Personal information
- Born: April 21, 1922 Habne, Ukrainian SSR, Soviet Union
- Died: March 6, 2006 (aged 83) Boston, Massachusetts

Sport
- Country: Ukraine
- Sport: Draughts
- Rank: Grandmaster

= Iser Kuperman =

Ukrainian draughts grandmaster (1922–2006)

Iser Kuperman, sometimes spelled Koeperman, (Исер Иосифович Куперман; April 21, 1922 - March 6, 2006) was a Ukrainian international draughts player.
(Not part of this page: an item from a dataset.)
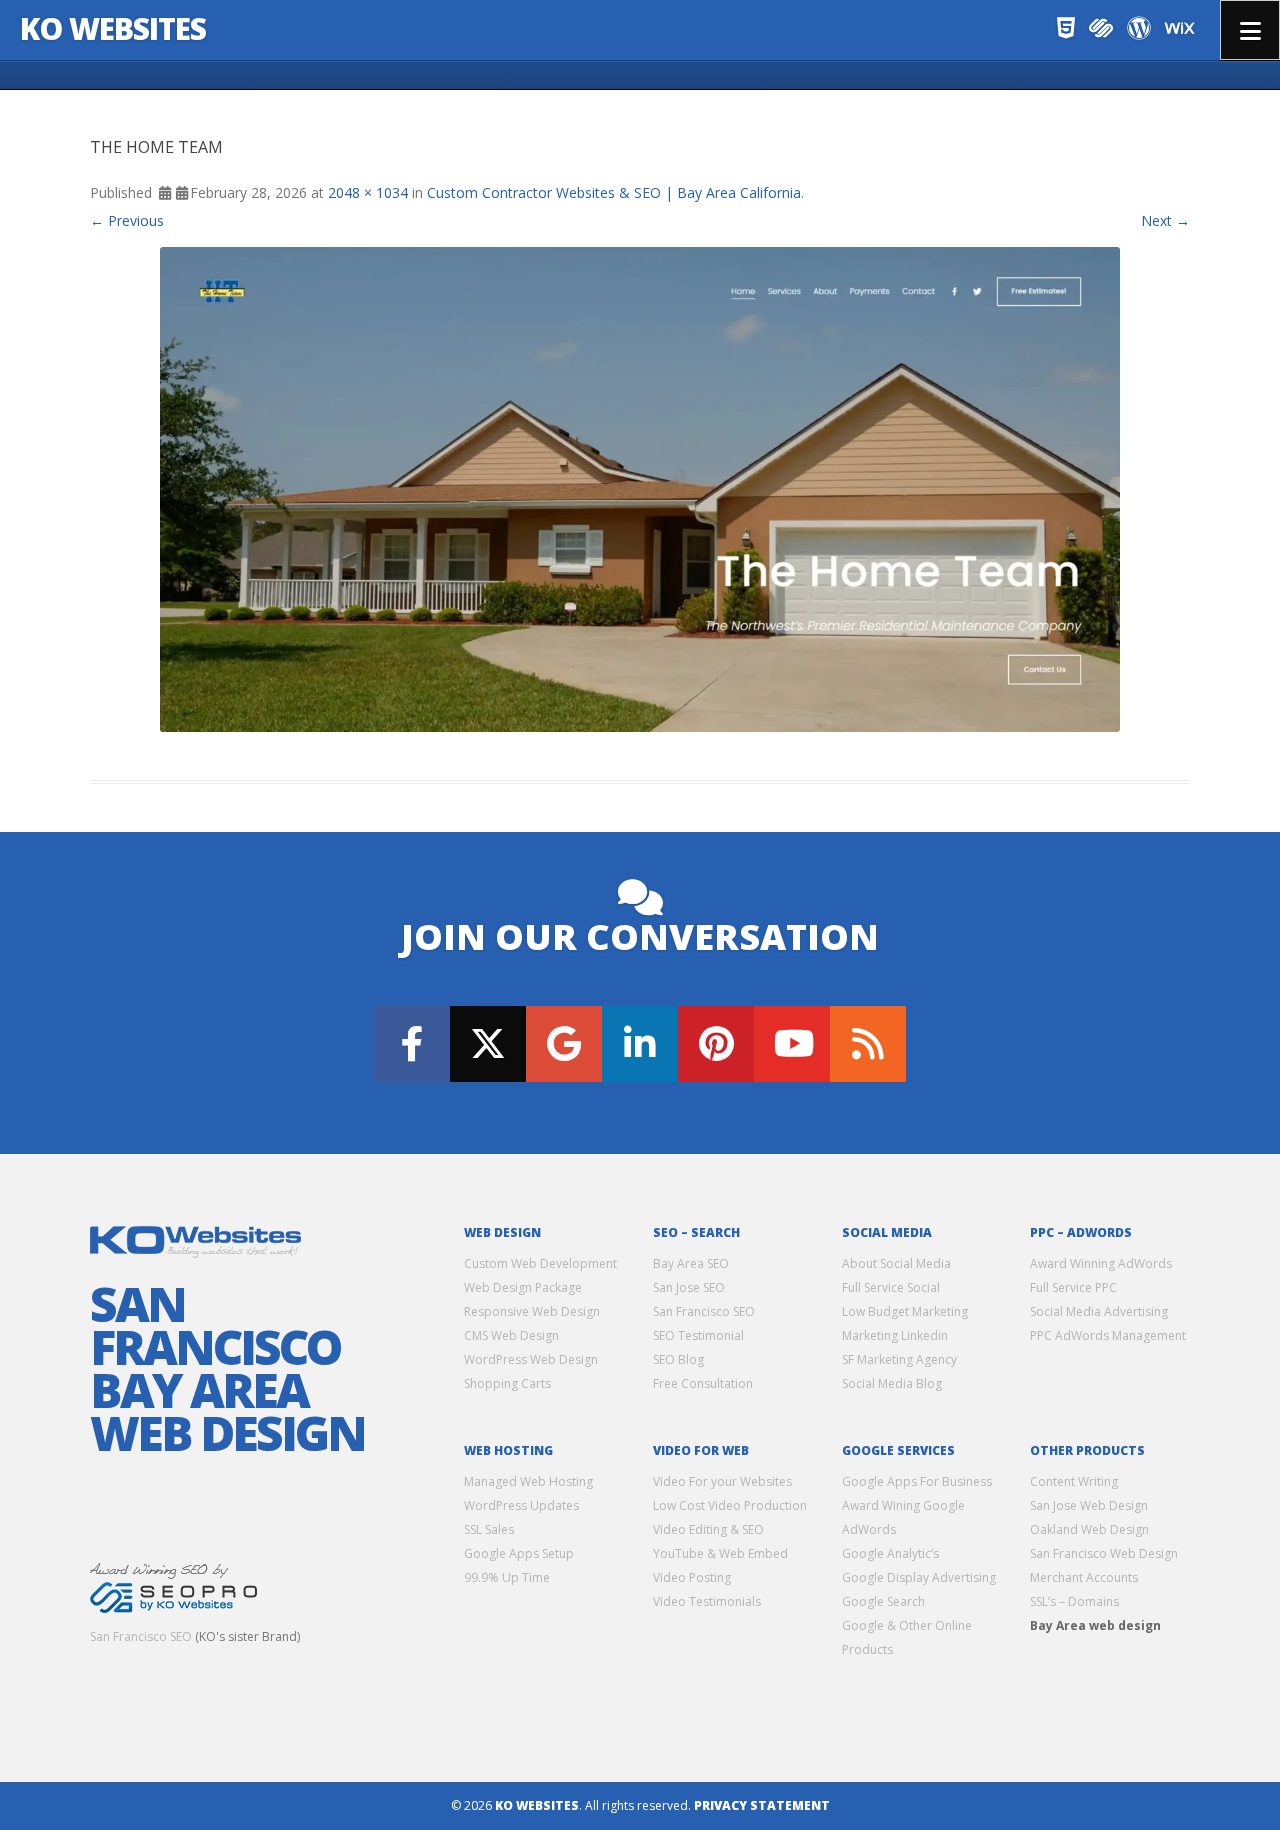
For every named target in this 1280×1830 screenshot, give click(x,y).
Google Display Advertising (919, 1577)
He had been the seven-time world champion, the four-time Panamerican champion, and multiple USSR champion in international and Russian draughts. He was also an International Grandmaster.

== Career ==
Iser Kuperman was born in Habne, Ukrainian SSR (now Poliske, Kiev Oblast) near Chernobyl on April 21, 1922 to a Jewish family. His family moved to Kyiv when he was a baby. In 1945, he made his debut in the USSR Russian draughts championship and won first place. After that, Kuperman took first place three times. At the age of 30, he began to play in international draughts and was USSR champion five times. Iser Kuperman was world champion in 1958, 1959, 1961, 1963, 1965, 1967, and 1974. He emigrated to Israel and then to the United States in 1978. After his emigration, any mention of him was purged from Soviet records.

After that, he became a Panamerican champion (1983, 1985, 1987 and 1995), a US champion in pool checkers, and won in their "Top Master" division from 1984 to 1990. This led him to be referred to as "The Greatest Pool Checkers Player of All Time" by the Homan Square Pool Checkers & Chess Club of Chicago.